The International Court of Justice (ICJ) would deliver its judgement on the Pulau Batu Puteh dispute between Malaysia and Singapore, tomorrow Friday 23 May 2008.
The oral pleadings took place at ICJ's Peace Palace at The Hague in the Netherlands over a period of three weeks from 6 November 2007 to 23 November 2007. I had followed the case by the reading the news reports but nothing beats reading the transcripts of the proceedings that ICJ has made available to the public via its website, here.
Sure, it's heavy reading... but to see how the learned counsel from either side present and rebut each other arguements... wow, awesome. Definitely good reading for law students and even those who aspire to work in diplomatic circles.
The court gave Singapore the chance to present her case first, but this, the Court says, does not imply that one party is seen as applicant while the other as respondent.
When I first started reading the Singapore arguments, my initial thoughts were... whoa, how are we going to counter this. It took another hour before I reached Malaysia's opening arguments. And as I read through, I note that our team had presented good arguements as well.
For those of you lazy fellas who can't be bothered to read the whole thing, let me try to summarise the contentions of both sides in just one line (like it's that simple, duh!). Singapore says she has sovereignity over Pedra Branca because the island is considered terra nullius (roughly meaning nobody's land) when the British first landed on it in 1847 and then built a lighthouse in 1851. Since then, the Brits and later Singapore had continued to operate the lighthouse without any recognition of claim by Malaysia.
Malaysia, on the other hand, says that when the Brits wanted to built the lighthouse back then, permission was sought from the Johor Sultanate and of course the permission was given. But this permission did not extend to giving away the island, just to build and operate the lighthouse only.

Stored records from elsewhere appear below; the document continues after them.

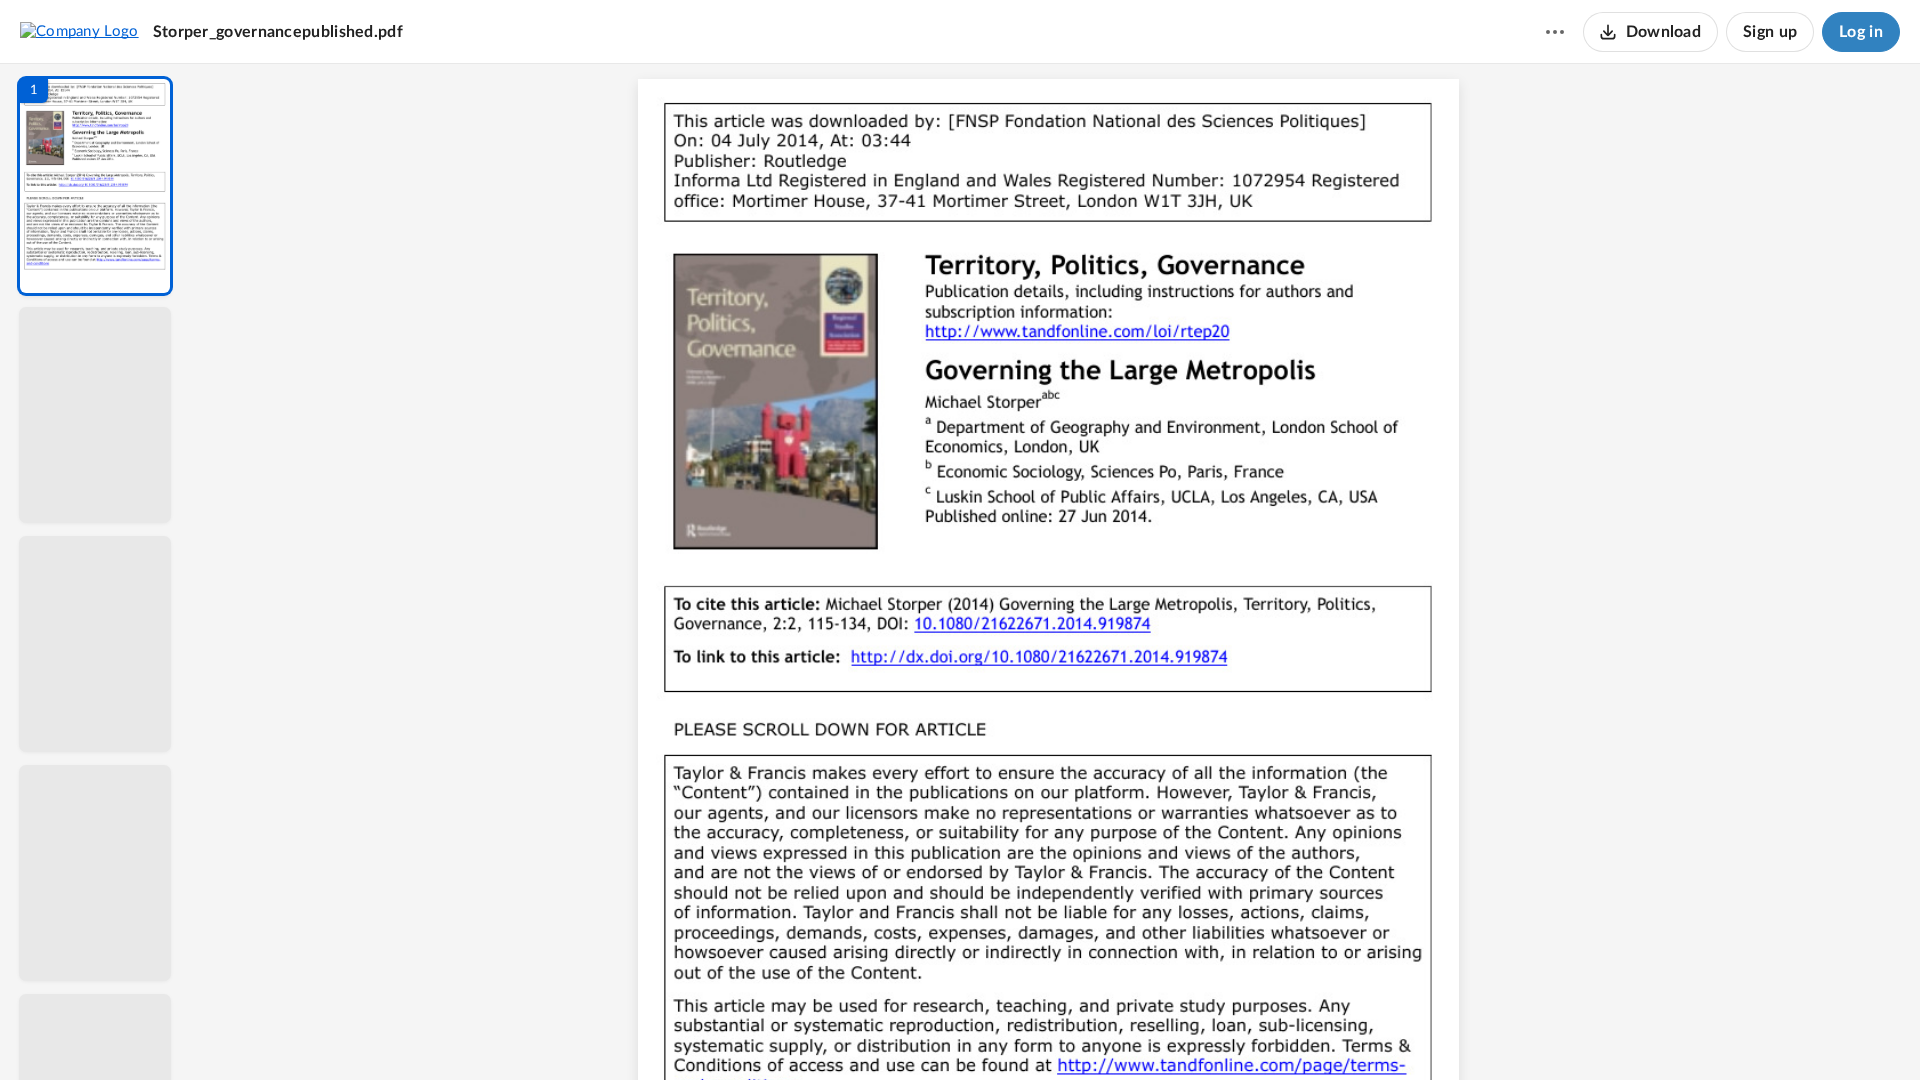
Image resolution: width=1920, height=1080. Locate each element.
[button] (95, 186)
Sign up (1770, 32)
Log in (1861, 32)
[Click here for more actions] (1555, 32)
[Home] (79, 31)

Of course, there are more arguements than what I've written here. Check it out for yourself if you're interested. The point to note here is what would happen next if either Malaysia or Singapore wins. For this, you can just try to read the closing speech by Malaysia's agent, Tan Sri Abdul Kadir Mohamad.
Or you can just wait for the verdict to be announced tomorrow.
So how do I think it will go? The Singaporeans have been saying that they are quitely confident of winning. So, not to be less kiasu... I'll say the same thing lah!